Enterprise Ontology Development
We conducted over a dozen workshops and facilitated brainstorming sessions and many dozen more one-on-one interviews, and reviewed reams of documentation. In the end we built an Ontology that represented the complexity of their business in just over 1,000 concepts, including classes and properties. This is a dramatic reduction in complexity from the data models of the systems being used to run their business which have far in excess of 50,000 tables and attributes.
The value of this reduction in complexity is a great strategic asset. Going forward, it means that new systems built to conform to the shared model will automatically be in conformance with each other. Integrating existing systems to each other can be done through the lens of the shared ontology, which, besides being much simpler, has the benefit of not being tied to legacy concepts. This truly is building a data bridge to the future.
One of the open questions with something as broad as an Enterprise Ontology is: does it really cover the breadth of the organization and does it have sufficiently granular data to represent all the details that are involved with the many applications that it represents? Our original test case was to be a document management system that was being implemented in parallel with our Ontology. The idea was that if the tags that were going to be implemented in the document management were aligned with the concepts in the ontology that primarily described data in the structured systems, it would then be possible to achieve one of the holy grails in this business: the integration of structured and unstructured data.

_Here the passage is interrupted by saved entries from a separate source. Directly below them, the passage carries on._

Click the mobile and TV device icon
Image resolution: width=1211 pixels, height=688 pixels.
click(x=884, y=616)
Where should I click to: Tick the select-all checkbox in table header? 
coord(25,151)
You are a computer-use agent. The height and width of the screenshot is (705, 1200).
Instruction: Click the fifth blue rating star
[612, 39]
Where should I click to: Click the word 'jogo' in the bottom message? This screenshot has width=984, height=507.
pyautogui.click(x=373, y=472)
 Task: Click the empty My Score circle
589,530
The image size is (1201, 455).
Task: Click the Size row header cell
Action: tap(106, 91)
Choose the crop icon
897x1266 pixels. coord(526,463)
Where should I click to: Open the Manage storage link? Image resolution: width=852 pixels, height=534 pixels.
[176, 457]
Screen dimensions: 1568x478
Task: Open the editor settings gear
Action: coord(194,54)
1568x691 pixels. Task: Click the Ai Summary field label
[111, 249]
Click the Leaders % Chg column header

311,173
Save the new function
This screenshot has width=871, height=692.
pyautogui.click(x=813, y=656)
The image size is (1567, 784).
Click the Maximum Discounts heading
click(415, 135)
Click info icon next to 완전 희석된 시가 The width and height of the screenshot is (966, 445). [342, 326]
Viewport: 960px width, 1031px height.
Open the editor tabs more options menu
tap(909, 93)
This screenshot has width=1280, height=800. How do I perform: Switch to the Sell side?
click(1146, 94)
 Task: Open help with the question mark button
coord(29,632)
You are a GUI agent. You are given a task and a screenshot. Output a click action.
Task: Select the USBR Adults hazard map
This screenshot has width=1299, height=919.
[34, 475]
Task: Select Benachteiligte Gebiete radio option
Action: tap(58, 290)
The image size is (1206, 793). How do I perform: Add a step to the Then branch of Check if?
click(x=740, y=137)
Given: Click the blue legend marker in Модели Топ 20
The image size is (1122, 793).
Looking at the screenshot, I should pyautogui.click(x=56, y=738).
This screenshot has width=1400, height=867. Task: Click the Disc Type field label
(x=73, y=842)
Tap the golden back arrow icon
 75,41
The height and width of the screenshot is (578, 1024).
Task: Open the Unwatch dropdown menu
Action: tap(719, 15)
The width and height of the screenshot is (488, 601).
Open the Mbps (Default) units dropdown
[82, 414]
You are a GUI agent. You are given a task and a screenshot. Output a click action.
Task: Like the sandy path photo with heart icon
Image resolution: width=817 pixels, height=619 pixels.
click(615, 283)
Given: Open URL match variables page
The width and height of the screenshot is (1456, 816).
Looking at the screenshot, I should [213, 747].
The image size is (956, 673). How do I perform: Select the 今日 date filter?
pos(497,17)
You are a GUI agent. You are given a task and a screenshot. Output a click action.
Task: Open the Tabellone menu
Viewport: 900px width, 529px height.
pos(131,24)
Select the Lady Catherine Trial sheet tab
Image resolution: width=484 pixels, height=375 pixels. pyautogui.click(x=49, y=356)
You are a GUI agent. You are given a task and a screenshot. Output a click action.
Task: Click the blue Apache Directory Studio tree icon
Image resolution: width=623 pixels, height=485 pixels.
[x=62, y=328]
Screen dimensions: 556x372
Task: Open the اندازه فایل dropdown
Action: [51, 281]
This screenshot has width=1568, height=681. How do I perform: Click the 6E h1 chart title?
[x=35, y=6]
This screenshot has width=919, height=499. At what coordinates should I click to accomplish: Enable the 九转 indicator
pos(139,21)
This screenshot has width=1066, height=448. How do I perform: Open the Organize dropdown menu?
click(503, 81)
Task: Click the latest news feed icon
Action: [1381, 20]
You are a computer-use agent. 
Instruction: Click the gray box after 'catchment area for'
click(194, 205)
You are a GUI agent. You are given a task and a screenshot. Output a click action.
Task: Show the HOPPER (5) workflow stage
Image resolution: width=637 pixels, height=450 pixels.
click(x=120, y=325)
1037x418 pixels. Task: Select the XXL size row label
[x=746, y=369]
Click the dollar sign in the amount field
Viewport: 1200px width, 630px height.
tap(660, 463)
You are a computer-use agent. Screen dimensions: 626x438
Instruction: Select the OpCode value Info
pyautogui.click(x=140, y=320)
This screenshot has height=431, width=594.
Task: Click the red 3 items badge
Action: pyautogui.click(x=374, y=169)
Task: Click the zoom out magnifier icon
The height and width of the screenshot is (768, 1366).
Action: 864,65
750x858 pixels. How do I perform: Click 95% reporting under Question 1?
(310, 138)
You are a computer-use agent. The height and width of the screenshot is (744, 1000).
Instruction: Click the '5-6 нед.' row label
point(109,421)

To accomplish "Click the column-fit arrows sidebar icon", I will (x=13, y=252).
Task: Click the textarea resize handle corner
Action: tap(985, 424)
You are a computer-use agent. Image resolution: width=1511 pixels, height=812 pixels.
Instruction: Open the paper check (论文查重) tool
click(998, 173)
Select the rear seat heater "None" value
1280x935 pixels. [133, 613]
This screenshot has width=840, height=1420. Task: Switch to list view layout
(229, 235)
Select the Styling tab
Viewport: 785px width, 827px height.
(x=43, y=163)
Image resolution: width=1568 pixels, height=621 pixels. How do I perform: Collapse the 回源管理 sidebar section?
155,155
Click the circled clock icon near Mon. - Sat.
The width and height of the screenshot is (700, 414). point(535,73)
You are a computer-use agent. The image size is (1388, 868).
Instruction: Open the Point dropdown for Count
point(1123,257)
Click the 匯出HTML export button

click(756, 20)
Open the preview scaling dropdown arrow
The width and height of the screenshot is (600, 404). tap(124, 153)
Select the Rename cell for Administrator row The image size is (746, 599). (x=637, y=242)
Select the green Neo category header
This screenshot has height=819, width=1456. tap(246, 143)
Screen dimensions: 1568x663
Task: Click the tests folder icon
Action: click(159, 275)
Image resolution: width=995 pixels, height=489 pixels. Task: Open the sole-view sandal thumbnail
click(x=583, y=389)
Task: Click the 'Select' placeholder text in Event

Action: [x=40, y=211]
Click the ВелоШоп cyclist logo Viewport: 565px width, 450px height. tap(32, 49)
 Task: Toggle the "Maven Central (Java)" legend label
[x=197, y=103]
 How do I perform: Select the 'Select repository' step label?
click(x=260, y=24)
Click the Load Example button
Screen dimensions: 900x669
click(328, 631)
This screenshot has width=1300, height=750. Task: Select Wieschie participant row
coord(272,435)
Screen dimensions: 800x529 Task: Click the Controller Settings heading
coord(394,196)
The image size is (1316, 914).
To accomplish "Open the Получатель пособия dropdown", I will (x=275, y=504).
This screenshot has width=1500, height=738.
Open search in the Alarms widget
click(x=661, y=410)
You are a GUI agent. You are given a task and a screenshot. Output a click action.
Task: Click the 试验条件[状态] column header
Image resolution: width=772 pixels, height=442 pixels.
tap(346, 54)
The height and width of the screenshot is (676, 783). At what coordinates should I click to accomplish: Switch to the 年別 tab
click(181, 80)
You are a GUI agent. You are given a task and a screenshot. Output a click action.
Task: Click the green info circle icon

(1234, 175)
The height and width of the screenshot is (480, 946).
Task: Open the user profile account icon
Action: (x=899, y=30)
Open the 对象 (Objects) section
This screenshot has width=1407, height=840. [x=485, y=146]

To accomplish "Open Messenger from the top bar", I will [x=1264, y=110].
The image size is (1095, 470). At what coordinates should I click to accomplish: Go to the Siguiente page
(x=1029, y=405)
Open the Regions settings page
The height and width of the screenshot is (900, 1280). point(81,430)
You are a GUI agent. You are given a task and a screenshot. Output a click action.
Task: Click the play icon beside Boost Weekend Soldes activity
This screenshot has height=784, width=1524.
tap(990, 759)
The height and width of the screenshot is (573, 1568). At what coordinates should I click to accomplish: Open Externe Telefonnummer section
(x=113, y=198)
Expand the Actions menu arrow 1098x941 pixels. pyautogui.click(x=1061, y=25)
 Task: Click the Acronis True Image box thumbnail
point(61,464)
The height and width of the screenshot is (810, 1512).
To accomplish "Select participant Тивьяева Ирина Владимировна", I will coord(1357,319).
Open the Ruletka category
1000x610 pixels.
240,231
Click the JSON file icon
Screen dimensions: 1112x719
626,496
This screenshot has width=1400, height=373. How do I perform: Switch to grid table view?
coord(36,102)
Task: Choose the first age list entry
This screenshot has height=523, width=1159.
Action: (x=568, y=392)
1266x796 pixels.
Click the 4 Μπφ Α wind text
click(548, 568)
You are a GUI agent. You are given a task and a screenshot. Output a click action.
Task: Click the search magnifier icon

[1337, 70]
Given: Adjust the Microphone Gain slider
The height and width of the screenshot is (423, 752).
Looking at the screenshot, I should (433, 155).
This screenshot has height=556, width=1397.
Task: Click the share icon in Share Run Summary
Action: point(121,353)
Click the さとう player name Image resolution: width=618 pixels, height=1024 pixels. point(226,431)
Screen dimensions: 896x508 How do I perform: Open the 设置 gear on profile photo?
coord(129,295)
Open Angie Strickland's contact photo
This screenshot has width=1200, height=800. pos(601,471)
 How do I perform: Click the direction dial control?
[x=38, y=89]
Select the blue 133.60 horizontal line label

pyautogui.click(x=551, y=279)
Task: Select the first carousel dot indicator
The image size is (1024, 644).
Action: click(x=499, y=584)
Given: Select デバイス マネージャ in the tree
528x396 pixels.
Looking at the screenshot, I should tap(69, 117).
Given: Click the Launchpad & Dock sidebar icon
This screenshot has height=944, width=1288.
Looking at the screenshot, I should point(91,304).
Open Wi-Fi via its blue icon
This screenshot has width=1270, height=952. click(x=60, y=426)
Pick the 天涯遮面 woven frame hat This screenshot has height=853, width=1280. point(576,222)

Unfortunately, the document management project was cancelled before we could test the theory, but as we describe in another use case, another project came along and provided a different use case: use the Enterprise Ontology as the basis for alignment of SOA messages between legacy systems and a newly outsourced service.
As we describe in the SOA case study, we were able to use the Enterprise Ontology to drive down to field-level detail for the SOA messages. It required about a 20% increase in the core ontology (mostly in creating a bit more detail for specific financial transaction codes and the like) and we added two other lower-level ontologies, one specifically for mapping to the legacy systems, and one to help describe concepts that only occur in the SOA layer (message headers and the like).